On le sait : dans toute guerre, les affrontements ne se passent pas que sur le champ de bataille mais aussi sur le terrain médiatique. Sur celui de la communication. On voit ainsi très rapidement se mettre en place, plus qu’une communication de crise, une communication de guerre, faisant la part belle à la propagande. 

Et, depuis toujours, sur ce terrain, les images photographiques et filmées ont joué un rôle primordial dans la «bataille de l’opinion publique». C’est que «le choc des images», pour paraphraser la fameuse devise de Paris-Match («Le poids des mots, le choc des photos»), touche immédiatement le public, frappe les esprits, surfe sur l’émotion. Les images servent, en outre, le récit des belligérants. Elles montrent l’un ou l’autre des protagonistes sous son meilleur jour, elles l’humanisent, tandis que l’ennemi est diabolisé au possible. 

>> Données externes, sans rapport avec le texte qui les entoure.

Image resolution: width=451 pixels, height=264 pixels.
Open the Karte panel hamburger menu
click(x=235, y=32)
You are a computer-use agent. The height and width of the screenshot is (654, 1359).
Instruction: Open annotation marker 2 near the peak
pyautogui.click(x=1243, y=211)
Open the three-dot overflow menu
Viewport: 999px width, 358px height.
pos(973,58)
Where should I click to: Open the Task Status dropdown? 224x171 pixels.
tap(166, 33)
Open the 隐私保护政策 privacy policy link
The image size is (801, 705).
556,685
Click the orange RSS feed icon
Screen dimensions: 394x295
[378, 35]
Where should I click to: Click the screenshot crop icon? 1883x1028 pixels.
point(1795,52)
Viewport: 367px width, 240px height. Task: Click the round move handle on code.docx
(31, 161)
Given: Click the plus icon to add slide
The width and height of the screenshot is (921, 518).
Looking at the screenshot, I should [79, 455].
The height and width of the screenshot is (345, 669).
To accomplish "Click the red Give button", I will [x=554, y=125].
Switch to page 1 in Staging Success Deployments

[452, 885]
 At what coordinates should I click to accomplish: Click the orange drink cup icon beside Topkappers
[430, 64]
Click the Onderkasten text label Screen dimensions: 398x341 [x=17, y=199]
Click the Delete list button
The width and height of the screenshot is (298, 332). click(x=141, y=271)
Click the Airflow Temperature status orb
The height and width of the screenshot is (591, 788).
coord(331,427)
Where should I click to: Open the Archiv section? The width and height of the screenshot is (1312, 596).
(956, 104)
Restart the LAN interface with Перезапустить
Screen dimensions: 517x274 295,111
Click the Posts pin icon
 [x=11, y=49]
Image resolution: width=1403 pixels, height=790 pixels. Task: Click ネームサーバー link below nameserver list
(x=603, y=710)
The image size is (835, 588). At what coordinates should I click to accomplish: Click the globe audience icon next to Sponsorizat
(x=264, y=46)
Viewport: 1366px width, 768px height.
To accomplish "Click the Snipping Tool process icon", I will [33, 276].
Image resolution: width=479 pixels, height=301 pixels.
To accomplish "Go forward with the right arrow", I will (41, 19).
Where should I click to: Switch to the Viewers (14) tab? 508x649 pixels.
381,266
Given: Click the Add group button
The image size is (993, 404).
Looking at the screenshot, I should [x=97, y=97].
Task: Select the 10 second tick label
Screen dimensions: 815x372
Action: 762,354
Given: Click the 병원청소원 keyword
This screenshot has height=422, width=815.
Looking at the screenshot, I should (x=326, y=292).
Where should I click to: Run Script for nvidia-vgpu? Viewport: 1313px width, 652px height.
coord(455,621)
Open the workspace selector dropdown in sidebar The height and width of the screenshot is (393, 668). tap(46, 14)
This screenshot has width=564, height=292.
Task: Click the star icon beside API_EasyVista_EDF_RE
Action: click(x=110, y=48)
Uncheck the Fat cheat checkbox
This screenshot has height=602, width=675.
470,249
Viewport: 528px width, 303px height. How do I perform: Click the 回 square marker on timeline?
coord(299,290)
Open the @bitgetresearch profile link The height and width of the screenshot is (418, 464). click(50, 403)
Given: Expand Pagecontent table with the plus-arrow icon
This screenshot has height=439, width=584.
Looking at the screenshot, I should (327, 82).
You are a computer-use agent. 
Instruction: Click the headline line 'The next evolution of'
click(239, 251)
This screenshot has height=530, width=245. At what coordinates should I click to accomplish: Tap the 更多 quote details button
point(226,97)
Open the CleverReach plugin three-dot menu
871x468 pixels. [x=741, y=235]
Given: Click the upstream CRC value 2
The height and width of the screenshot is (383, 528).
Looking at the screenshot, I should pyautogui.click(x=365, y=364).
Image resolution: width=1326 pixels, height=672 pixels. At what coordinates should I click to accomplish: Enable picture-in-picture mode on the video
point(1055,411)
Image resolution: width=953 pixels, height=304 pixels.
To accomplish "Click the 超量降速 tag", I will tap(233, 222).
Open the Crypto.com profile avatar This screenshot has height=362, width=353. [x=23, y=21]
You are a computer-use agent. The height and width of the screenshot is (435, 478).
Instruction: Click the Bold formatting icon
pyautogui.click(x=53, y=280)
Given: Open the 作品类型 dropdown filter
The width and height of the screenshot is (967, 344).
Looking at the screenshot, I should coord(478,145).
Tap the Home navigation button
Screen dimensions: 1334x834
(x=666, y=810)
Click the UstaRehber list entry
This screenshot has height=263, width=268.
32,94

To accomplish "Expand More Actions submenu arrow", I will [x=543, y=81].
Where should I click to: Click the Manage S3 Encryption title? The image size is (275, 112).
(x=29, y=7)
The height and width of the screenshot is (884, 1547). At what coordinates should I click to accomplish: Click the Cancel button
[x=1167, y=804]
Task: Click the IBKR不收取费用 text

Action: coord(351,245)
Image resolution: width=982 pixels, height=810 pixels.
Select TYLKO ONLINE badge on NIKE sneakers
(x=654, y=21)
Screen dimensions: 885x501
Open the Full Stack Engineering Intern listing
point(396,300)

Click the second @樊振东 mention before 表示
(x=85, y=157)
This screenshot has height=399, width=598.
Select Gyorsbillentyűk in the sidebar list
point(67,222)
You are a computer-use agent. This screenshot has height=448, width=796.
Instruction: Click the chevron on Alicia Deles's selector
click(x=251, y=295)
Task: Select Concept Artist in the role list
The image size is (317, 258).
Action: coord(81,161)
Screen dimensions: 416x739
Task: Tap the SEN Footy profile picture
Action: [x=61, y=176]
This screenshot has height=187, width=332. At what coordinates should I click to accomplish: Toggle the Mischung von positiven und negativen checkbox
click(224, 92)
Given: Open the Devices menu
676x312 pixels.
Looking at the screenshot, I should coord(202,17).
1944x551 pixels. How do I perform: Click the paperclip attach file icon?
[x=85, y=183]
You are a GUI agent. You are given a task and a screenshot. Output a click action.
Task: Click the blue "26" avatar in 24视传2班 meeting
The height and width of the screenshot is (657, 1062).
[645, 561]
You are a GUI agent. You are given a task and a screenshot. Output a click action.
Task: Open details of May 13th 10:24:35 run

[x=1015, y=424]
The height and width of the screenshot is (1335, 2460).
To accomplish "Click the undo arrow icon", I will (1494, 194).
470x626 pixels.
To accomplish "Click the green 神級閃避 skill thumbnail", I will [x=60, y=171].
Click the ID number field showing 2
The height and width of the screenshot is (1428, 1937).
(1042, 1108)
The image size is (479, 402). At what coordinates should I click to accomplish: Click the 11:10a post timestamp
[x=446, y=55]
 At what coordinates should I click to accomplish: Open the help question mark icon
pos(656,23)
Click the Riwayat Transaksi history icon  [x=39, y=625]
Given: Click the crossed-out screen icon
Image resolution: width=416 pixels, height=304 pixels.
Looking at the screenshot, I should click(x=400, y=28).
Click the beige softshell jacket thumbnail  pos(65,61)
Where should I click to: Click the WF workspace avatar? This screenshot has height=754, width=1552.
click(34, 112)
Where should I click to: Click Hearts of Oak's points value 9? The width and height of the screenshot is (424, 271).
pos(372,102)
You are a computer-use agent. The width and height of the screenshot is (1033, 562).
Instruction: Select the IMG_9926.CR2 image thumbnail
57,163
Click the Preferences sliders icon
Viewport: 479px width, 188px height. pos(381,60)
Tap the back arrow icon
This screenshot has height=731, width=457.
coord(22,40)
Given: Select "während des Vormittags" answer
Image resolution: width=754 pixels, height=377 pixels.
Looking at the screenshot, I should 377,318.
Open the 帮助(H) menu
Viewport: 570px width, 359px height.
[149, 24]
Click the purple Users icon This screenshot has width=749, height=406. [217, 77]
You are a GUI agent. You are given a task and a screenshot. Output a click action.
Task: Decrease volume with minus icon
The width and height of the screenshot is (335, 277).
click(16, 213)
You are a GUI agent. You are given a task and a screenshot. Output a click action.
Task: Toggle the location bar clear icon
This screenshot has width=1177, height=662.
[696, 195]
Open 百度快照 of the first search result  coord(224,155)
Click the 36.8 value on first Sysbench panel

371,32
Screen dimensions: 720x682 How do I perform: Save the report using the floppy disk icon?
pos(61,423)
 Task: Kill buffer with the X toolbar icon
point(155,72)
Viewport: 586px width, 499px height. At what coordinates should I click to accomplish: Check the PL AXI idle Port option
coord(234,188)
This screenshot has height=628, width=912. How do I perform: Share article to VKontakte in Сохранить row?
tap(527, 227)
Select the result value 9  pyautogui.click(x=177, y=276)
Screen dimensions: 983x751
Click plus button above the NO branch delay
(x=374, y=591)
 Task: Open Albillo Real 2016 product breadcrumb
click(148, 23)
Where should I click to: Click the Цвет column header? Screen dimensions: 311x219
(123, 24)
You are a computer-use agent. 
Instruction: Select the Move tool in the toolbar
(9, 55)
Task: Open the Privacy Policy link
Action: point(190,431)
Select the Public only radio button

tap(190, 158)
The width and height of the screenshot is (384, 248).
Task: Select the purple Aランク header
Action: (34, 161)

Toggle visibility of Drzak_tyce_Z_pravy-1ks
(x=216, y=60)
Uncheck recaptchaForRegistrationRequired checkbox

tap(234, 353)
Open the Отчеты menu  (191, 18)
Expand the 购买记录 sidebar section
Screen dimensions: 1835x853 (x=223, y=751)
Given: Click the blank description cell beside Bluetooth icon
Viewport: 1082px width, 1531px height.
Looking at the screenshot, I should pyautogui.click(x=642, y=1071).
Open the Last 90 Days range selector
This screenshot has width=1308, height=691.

Les images ont, d’un autre côté, le mérite de donner un visage aux populations civiles qui sont, le plus souvent, les premières et principales victimes de tout conflit. Dans le cas de la guerre en Ukraine, le confit, qui a éclaté le 24 février dernier, en est déjà à sa troisième semaine. Et encore une fois, la désinformation est au cœur des combats. Glissez sur n’importe quel moteur de recherche «Russie, Ukraine, fake news» et vous avez un florilège d’articles qui préviennent de la manipulation médiatique outrancière à laquelle s’adonnent les supporters de chaque camp. 

De nombreux titres de la presse internationale se sont ainsi penchés sur le sujet, avec, à la clé, un gros travail de «fact-checking». C’est le cas, par exemple, de la BBC, qui a publié il y a quelques jours sur son site web un article intitulé : «Guerre Russie-Ukraine : comment savoir si ce que vous voyez sur le conflit est vrai ou faux». L’article est illustré par la photo d’une femme au visage ensanglanté, présentant un pansement au front et une grosse compresse sur la joue droite. La photographie est assortie de cette légende : «Une femme blessée par un bombardement russe est devenue le sujet de théories du complot et de fausses affirmations sur internet». 

Et de noter : «La fluidité et la rapidité avec lesquelles les événements se déroulent entraînent le partage d'un grand nombre de fake news. Par exemple, de vieilles vidéos ou photos qui sont présentées comme actuelles, mais aussi le contraire : de fausses affirmations selon lesquelles des images comme celle qui figure en haut de cet article sont vieilles ou que la femme représentée est une actrice (et non, elle ne l'est pas).» La rubrique «Les Décodeurs» du quotidien Le Monde s’est vouée justement à faire le tri dans un fatras chaotique d’images et de news. 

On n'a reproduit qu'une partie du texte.